§ Document excerpt:
######
Thursday, September 14, 2017

On The More Robust Sea Level Computation Techniques

Measurements of change
I. Background

The scientific literature contains some debate. or at least different methodologies, concerning the proper way to calculate the quantity of thermal expansion and contraction of ocean water.

Which means that you can expect, based on the same evidence, different statements about the portion of sea level rise or fall that is considered to be thermosteric (thermal expansion / contraction) in nature, compared to what is considered to be eustatic in nature (scientific literature reflects that unwanted reality).

II. Some Clarification

Thermosteric warming (thermal expansion) does not add atoms to the ocean water, but it does move the atoms further apart from one another, so, the ocean volume increases (even though the number of atoms remains the same).

Thermosteric cooling (thermal contraction) draws the atoms closer together, so, the ocean volume decreases (even though the number of atoms remains the same).

Mass-volume (eustatic) increase  is a different dynamic, because it is a function of adding more atoms to the ocean water (via ice berg calving, or by melt water from ice sheets or glaciers on land flowing into the ocean).

Mass-volume (eustatic) decrease is caused, among other things, by evaporation of ocean water into the atmosphere, and the eventual placement of that water on land by rain.

III. Some Variations In Values

I won't belabor the issue of variation of analysis of steric vs eustatic in the published literature (because there is a lot of it), but I will quote from two papers which are at odds as to "who dunnit" (steric man or eustatic man):
"We examine the relationship between 50-year-long records of global sea level (GSL) calculated from 1023 tide gauge stations and global ocean heat
Fig. 1a All Zones, Constant Volume
content (GOHC), glacier and ice sheet melting. The lack of consistent correlation between changes in GOHC and GSL during the period 1955–2003 argues against GOHC being the dominant factor in GSL as is often thought.
[IOW eustatic man dunnit] We provide clear evidence of the substantial and increasing role in GSL from the eustatic component (47%) compared with the contribution from increasing heat content (25%), suggesting that the primary role is being played by the melting glaciers and ice sheets. There remains about 1/4 of GSL rise unaccounted for by the best estimates of both eustatic and thermosteric effects [BTW that is the ghost water constant].  This fraction also exhibits large variability that is not readily associated with known causes of sea level variability. The most likely explanation of this unknown fraction is underestimated melting, climate-driven changes in terrestrial storage components, and decadal timescale variability in global water cycle. This argues for a concerted effort to quantify changes in these reservoirs" (JOURNAL OF GEOPHYSICAL RESEARCH, VOL. 113, D08105, doi:10.1029/2007JD009208, 2008, PDF).
...
"Over the years 2002–2014, we find a global mean steric trend of 1.38 ± 0.16 mm/y, compared with a total trend of 2.74 ± 0.58 mm/y [steric man dunnit]. This is
Fig. 1b G23 Zones, Constant Volume
significantly larger than steric trends derived from in situ temperature/salinity profiles and models which range from 0.66 ± 0.2 to 0.94 ± 0.1 mm/y. Mass contributions from ice sheets and glaciers (1.37 ± 0.09 mm/y, accelerating with 0.03 ± 0.02 mm/y2) are offset by a negative hydrological component (−0.29 ± 0.26 mm/y). The combined mass rate (1.08 ± 0.3 mm/y) is smaller than previous GRACE estimates (up to 2 mm/y), but it is consistent with the sum of individual contributions (ice sheets, glaciers, and hydrology) found in literature
" (Revisiting the contemporary sea-level budget on global and regional scales, 2015, PDF).
######
§ Recorded information:

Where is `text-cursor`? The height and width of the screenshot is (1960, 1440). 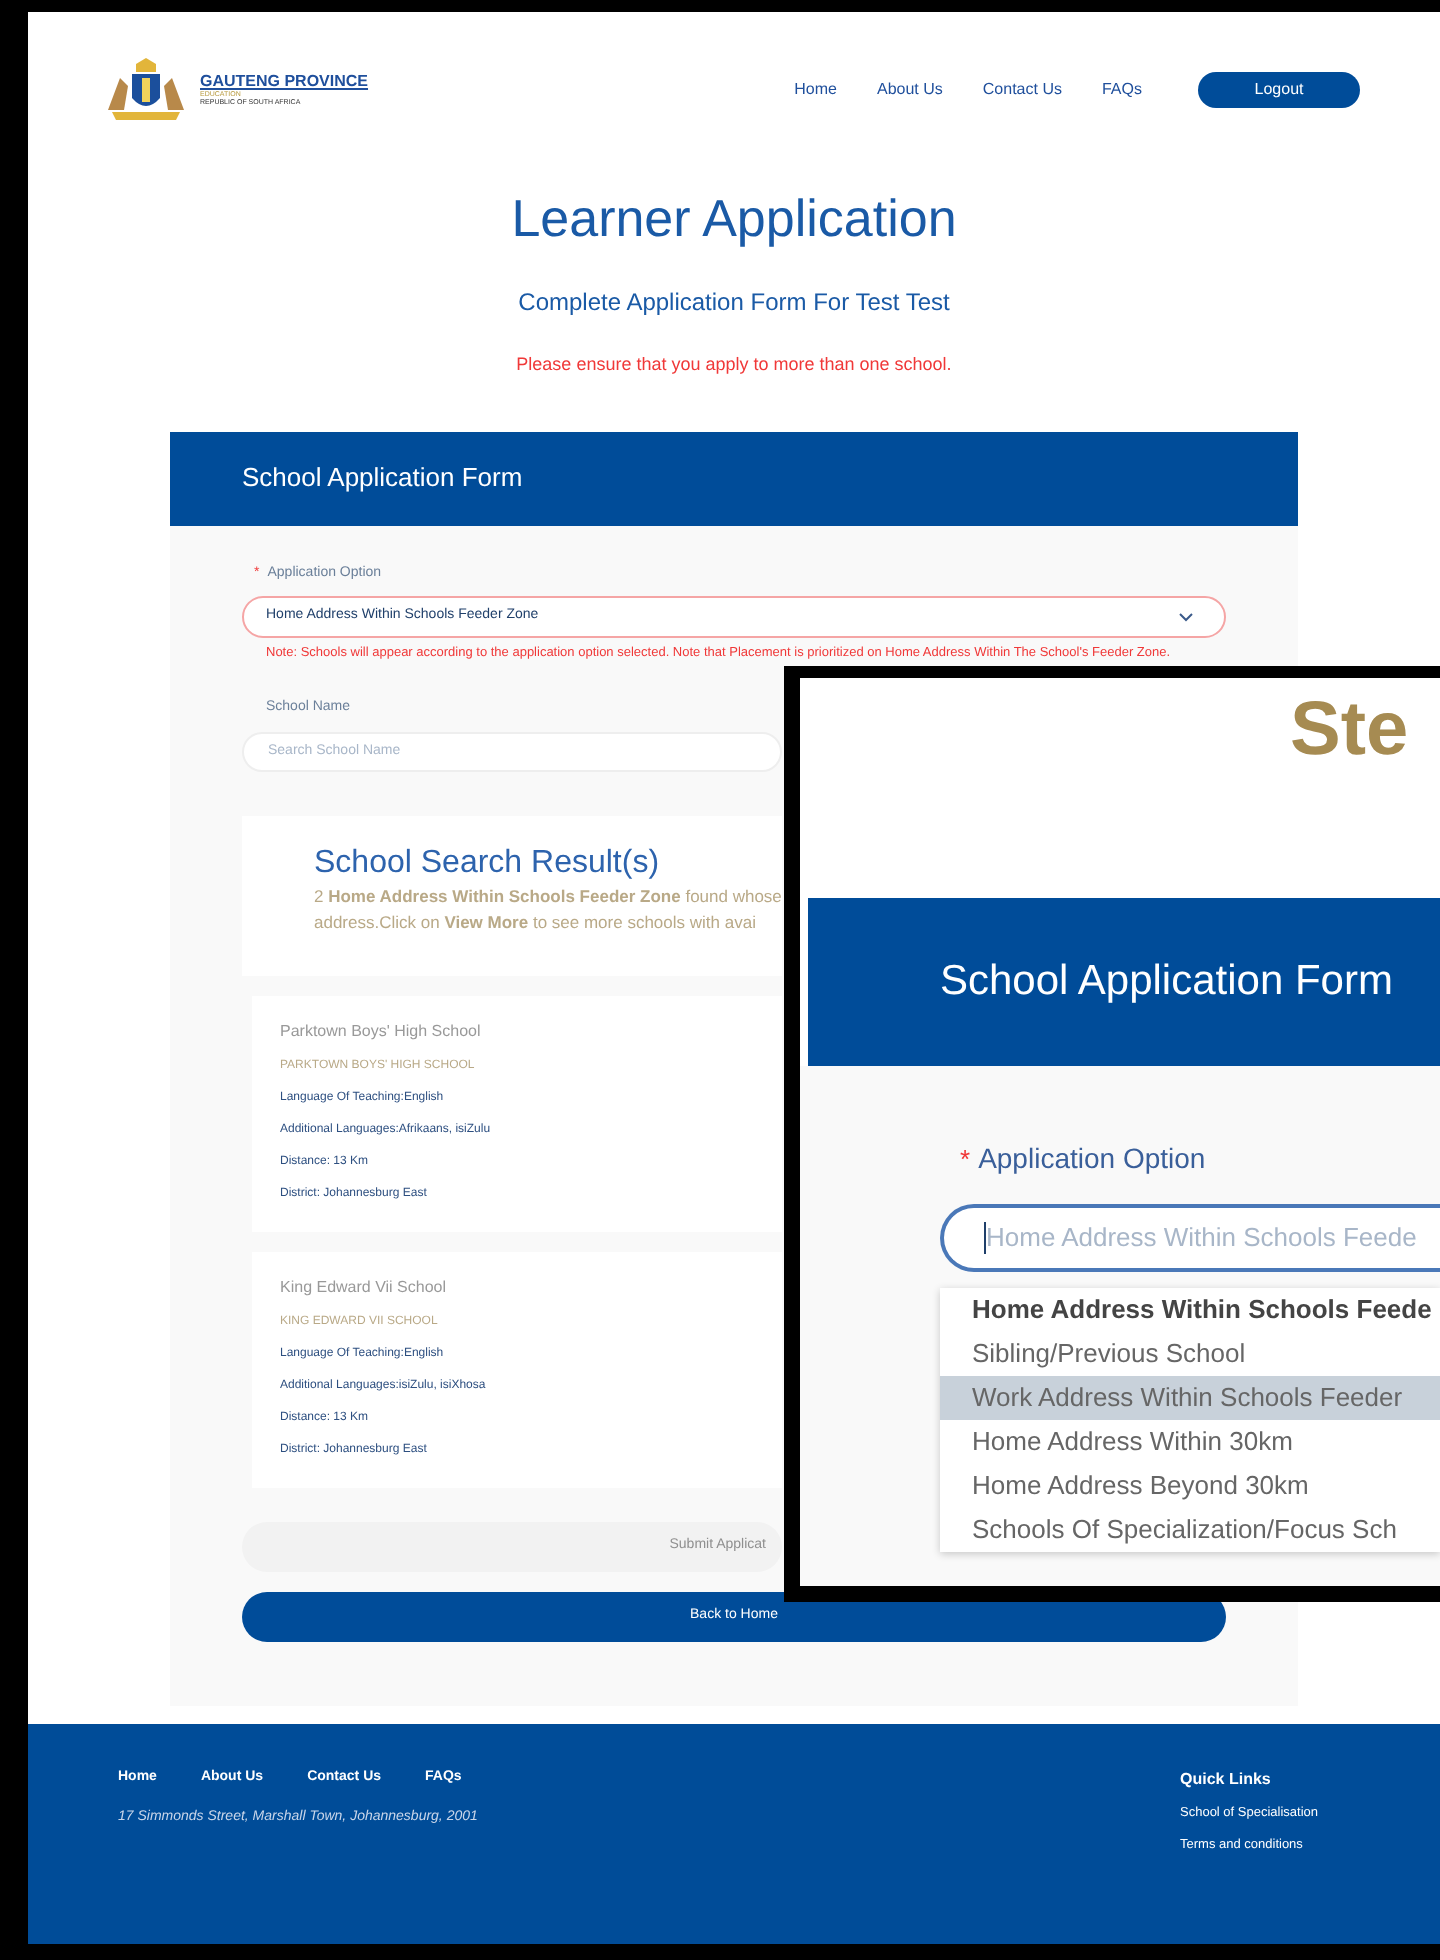
text-cursor is located at coordinates (985, 1238).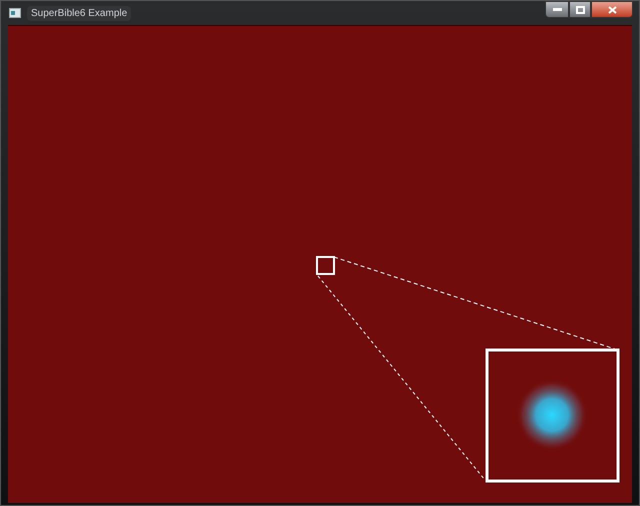  I want to click on close-button, so click(612, 10).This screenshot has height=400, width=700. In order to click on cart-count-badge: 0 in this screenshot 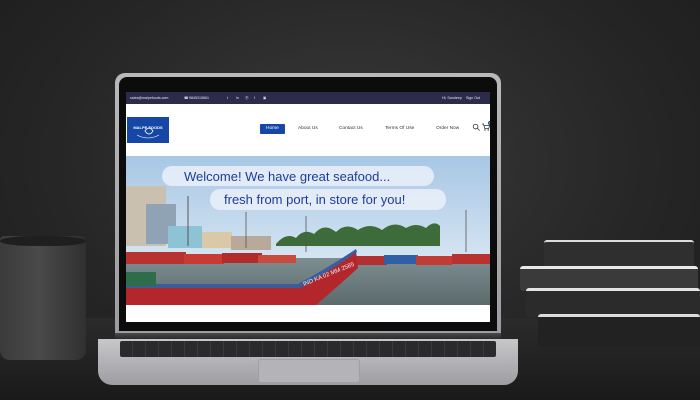, I will do `click(489, 123)`.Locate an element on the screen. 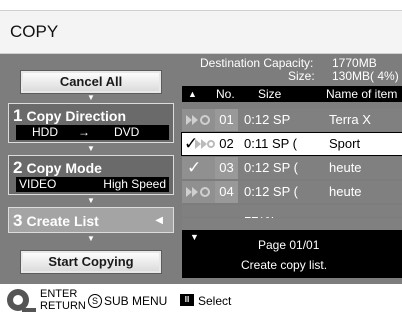 This screenshot has width=402, height=316. list-item: ✓ 03 0:12 SP ( 12%) heute is located at coordinates (292, 177).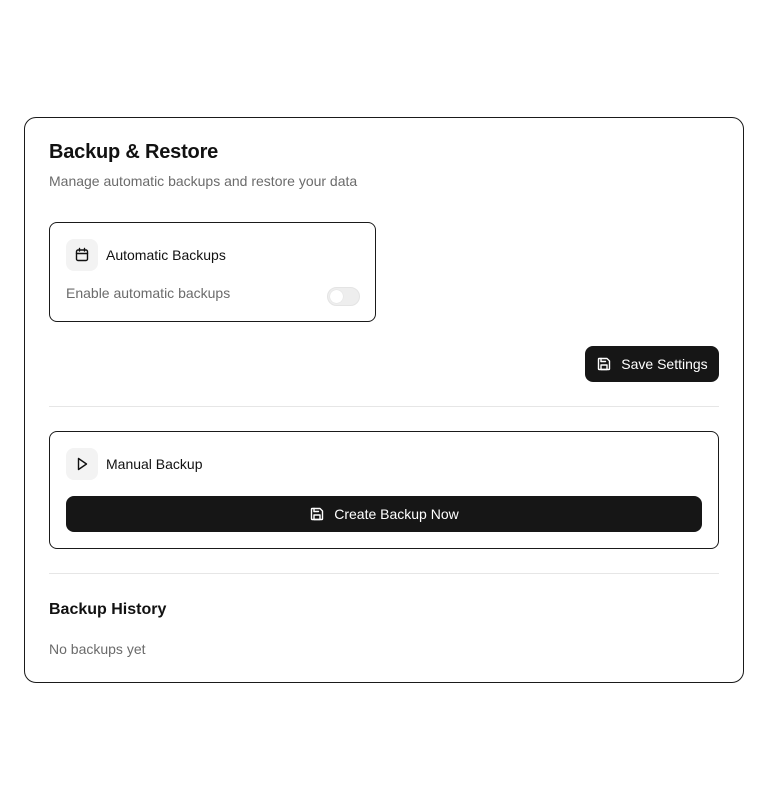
######
§ Required action:
Transcribe the sea level post, beginning at the words "The scientific literature" and stopping after the words "increases (even though the number of atoms remains the same).".

§ Answer below:
The scientific literature contains some debate. or at least different methodologies, concerning the proper way to calculate the quantity of thermal expansion and contraction of ocean water.

Which means that you can expect, based on the same evidence, different statements about the portion of sea level rise or fall that is considered to be thermosteric (thermal expansion / contraction) in nature, compared to what is considered to be eustatic in nature (scientific literature reflects that unwanted reality).

II. Some Clarification

Thermosteric warming (thermal expansion) does not add atoms to the ocean water, but it does move the atoms further apart from one another, so, the ocean volume increases (even though the number of atoms remains the same).